* Exercise instructions *
Pull every line holding the string "gear" from the records below.

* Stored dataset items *

▬▬▬▬▬▬

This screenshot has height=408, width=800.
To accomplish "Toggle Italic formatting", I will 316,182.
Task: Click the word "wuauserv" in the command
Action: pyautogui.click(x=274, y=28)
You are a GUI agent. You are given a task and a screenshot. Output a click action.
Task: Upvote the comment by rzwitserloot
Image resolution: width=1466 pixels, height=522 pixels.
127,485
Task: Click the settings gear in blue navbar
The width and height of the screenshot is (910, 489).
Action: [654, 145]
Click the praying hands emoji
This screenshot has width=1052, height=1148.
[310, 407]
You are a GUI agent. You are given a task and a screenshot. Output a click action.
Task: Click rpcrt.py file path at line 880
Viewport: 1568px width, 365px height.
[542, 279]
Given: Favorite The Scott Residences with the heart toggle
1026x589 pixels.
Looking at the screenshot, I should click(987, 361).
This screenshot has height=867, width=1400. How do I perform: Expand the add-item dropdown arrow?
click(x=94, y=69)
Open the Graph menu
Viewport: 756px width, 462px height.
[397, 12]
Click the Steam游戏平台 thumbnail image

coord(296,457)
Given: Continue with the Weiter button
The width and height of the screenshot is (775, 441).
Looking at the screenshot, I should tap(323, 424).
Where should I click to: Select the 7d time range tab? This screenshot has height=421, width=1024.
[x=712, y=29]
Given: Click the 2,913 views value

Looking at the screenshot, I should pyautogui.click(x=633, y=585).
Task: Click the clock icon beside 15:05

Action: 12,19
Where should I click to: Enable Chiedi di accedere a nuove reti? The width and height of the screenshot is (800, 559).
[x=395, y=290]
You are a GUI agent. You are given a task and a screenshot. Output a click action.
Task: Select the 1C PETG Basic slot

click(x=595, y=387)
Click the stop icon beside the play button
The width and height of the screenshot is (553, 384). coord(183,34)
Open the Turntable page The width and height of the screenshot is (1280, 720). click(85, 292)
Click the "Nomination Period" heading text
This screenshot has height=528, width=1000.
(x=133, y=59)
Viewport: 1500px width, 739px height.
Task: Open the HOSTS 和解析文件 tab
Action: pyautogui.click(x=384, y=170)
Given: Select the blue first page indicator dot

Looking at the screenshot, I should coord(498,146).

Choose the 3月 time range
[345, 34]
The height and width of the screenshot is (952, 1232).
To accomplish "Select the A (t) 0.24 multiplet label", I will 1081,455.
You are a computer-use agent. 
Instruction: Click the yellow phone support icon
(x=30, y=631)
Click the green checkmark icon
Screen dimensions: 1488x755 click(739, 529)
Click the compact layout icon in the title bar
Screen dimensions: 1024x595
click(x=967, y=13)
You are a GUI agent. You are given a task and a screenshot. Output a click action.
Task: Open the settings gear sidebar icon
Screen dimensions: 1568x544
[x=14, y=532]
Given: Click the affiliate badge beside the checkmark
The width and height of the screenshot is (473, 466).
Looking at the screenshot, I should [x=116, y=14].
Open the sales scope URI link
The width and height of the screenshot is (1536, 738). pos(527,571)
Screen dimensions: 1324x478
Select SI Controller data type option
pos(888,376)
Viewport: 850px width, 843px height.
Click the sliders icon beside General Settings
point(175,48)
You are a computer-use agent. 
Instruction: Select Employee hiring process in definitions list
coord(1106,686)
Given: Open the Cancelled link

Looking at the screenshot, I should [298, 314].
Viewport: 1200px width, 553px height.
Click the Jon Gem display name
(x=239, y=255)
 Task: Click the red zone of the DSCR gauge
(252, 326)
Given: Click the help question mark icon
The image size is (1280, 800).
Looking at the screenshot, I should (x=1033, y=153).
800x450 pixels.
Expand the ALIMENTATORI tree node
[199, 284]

▬▬▬▬▬▬

* Result of the exercise *
Task: Click the settings gear in blue navbar
Task: Open the settings gear sidebar icon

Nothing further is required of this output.